Don't skimp on supply
See, the NES mini did gangbusters for Nintendo, selling out just about everywhere it went on sale as the perfect stop-gap before the Switch arrived in March.
People snapped them up to give as Christmas presents, and desperate parents were forced to turn to Ebay and pay extortionate prices to avoid disappointing their kids. There's still demand today, with the £50 console going for well over four times its asking price on online auction sites. And yet there'll never be enough. The Mini NES is dead. It has ceased to be.
If its replacement is to succeed, and not alienate gamers that want to buy one but can't Nintendo absolutely has to make enough consoles to meet demand.
People are definitely going to want this thing. The NES might have been Nintendo's first home console, but the SNES arguably had the better catalogue of games - Zelda and Donkey Kong are great, but they're practically prehistoric next to A Link to the Past and Donkey Kong Country. To not have enough consoles to go around a second time would just be a slap in the face to die-hard Ninty fans.
Get the right games
The NES Mini had a decent selection of first-party games, and even a few major names from third-party publishers, so we'd expect a mini SNES to follow suit.

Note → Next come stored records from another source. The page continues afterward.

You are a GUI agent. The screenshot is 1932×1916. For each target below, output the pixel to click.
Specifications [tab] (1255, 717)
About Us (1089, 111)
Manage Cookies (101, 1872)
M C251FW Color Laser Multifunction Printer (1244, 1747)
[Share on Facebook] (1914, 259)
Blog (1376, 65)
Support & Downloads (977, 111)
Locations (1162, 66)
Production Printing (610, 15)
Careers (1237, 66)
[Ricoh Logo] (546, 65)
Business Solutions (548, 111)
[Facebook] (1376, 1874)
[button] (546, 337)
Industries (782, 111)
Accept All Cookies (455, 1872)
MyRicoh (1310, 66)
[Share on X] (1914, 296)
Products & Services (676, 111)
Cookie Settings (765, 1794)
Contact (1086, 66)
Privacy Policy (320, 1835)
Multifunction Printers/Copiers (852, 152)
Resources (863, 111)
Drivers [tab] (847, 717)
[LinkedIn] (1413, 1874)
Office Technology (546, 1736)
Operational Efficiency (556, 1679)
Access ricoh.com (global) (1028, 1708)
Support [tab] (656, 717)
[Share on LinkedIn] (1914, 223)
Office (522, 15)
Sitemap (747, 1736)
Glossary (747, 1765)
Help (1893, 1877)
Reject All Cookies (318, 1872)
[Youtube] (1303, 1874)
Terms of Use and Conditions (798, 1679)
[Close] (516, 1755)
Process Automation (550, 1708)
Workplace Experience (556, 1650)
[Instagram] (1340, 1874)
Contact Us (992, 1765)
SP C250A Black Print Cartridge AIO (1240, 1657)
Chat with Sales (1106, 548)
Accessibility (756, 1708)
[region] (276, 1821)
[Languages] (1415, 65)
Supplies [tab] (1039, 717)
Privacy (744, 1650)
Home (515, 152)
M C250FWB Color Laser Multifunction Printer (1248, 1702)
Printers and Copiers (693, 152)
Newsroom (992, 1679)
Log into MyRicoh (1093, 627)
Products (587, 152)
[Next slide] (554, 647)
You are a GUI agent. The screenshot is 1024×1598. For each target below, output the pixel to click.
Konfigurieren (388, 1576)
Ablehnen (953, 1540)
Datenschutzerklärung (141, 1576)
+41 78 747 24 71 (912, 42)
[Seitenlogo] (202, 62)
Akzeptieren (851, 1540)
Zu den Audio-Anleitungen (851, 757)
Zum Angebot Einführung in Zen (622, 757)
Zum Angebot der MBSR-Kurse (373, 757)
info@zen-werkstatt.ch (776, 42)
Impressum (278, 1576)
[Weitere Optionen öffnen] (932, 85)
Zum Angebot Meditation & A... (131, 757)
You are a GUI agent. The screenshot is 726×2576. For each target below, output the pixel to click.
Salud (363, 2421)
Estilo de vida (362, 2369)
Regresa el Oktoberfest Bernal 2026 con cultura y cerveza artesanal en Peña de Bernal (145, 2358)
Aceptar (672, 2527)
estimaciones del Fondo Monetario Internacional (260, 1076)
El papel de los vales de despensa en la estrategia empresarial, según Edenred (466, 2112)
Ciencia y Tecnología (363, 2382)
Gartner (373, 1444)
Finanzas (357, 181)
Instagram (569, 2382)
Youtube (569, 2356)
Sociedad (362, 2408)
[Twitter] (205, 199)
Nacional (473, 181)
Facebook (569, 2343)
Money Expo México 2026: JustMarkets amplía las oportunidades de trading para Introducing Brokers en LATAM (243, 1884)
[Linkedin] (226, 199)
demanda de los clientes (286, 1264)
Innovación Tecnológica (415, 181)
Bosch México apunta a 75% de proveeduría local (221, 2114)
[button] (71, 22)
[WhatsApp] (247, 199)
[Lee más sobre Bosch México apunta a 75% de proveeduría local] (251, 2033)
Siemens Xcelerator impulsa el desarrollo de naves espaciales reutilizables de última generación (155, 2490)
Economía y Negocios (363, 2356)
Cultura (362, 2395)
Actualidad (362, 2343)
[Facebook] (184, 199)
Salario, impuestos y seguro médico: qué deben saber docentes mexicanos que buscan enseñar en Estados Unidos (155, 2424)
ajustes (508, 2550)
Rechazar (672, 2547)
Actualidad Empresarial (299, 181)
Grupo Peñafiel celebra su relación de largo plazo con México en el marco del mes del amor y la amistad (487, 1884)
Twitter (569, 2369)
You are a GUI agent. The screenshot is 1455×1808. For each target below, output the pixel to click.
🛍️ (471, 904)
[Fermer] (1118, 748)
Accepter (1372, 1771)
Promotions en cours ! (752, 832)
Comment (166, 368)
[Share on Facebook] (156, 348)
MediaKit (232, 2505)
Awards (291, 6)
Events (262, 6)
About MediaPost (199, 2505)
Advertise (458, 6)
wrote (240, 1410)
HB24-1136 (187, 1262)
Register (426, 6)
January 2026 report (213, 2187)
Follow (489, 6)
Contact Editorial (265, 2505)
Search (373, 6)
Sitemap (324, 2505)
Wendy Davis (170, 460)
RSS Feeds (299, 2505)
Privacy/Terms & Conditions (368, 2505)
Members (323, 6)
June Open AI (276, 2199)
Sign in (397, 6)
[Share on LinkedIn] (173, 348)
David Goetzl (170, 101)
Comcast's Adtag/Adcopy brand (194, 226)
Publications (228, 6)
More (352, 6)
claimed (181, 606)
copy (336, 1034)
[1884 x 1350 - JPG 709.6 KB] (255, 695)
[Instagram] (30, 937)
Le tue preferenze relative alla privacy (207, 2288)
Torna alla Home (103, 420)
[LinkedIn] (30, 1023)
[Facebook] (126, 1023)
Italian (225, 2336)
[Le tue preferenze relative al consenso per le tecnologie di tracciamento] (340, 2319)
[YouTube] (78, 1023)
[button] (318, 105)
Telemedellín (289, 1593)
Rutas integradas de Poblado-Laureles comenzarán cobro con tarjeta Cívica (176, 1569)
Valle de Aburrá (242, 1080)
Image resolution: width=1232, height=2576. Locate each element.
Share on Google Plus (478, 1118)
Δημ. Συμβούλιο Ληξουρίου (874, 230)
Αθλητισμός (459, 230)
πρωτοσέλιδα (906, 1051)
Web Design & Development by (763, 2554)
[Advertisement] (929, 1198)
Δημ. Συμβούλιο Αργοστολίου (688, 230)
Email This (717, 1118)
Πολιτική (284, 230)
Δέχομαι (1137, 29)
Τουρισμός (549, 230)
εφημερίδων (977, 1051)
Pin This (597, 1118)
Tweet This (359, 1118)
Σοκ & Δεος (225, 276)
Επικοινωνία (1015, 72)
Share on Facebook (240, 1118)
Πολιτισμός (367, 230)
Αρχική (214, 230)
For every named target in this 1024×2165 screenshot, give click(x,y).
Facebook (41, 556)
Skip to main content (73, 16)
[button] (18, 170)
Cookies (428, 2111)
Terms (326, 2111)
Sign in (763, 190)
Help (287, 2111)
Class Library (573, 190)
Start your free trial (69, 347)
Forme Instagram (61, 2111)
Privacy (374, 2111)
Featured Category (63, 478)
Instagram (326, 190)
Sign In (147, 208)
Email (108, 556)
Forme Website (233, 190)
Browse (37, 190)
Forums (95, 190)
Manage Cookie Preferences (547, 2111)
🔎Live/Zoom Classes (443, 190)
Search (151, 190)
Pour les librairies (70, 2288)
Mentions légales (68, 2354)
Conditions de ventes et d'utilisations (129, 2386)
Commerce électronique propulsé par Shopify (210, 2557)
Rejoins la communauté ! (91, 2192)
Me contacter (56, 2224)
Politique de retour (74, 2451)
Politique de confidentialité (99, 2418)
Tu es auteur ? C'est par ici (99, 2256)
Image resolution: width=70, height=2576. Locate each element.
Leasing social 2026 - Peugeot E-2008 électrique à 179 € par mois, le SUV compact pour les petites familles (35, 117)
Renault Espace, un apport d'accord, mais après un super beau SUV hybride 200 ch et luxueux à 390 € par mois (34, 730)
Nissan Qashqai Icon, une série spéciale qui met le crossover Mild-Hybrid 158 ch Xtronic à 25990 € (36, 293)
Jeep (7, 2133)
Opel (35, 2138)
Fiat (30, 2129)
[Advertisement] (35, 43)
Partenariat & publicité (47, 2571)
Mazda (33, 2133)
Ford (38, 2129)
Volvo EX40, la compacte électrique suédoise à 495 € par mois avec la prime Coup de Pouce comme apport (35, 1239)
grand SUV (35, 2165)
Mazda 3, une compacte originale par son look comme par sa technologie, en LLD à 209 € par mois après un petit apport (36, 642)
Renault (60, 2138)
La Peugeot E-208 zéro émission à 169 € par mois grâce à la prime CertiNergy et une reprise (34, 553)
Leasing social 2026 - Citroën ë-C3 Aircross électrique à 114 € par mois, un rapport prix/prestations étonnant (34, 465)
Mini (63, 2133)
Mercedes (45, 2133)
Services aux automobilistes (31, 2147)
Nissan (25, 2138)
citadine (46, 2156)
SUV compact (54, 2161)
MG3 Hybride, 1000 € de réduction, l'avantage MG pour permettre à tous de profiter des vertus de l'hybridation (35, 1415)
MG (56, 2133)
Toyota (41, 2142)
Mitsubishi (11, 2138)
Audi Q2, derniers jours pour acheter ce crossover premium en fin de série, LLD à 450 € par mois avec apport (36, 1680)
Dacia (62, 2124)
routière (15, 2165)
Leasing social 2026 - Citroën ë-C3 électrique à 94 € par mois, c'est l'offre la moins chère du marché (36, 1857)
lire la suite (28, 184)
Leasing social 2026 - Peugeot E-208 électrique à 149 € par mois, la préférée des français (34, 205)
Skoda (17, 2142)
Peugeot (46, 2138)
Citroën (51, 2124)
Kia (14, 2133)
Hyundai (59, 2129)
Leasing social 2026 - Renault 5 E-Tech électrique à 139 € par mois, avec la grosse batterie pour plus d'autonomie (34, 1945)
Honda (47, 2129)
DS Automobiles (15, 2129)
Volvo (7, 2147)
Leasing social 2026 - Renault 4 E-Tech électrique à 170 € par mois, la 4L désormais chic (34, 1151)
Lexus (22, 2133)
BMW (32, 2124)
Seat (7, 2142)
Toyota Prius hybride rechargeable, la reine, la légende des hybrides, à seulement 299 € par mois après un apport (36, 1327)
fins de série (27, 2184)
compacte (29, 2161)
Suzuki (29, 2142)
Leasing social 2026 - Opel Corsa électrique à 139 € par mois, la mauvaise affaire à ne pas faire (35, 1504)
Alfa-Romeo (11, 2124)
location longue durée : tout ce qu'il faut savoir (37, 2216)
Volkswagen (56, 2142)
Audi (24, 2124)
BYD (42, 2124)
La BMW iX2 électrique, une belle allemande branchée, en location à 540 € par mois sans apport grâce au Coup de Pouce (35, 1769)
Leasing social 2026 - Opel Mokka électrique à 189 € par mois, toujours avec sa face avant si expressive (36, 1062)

There's a whole heap of titles to choose from, including Super Mario Kart, Super Metroid, and Super Mario World, as well as Star Fox, Earthbound and the aforementioned Zelda sequel. Those are obvious must-haves, but the Big N is going to have to break out the credit card and license some third-party games to keep us properly happy.
NBA Jam and Super Bomberman are two that instantly jump to mind - and are the two games that could even get me to buy a SNES Mini multi-tap, if such a hallowed object gets willed into existence by Nintendo.
Let's not forget that the SNES had some of the best RPGs of its era, too. The Secret of Mana and Chrono Trigger are incredible, multi-hour experiences that are just begging to be replayed.
If all those licensed games are a bit too pricey for Nintendo to bundle on the console, then let us buy them separately - a downloadable game store, just like the Nintendo E-Shop, would be a guaranteed way to make some extra cash once gamers have paid for the hardware itself.
No cable catastrophes
Finally, while the NES mini might have been popular enough to sell out, it was hardly perfect.
Just take a look at those pathetically short controller cords; unless you trawled the console half-way across the living room, you'd have to get down on the floor and play mere feet away from your TV. So just like the original, I guess.
We're not in 1990 now, though, so there's really no excuse: add a few extra feet to your controller cords, Nintendo. My cramped legs will thank you.
Being able to plug your existing SNES controllers in would be a bonus, too - it's the reason I've been waiting for to get up into the loft and have a good rummage. It would mean you wouldn't need to pay a tenner a time for Nintendo's official USB pads, just to school your mates at Mario Kart.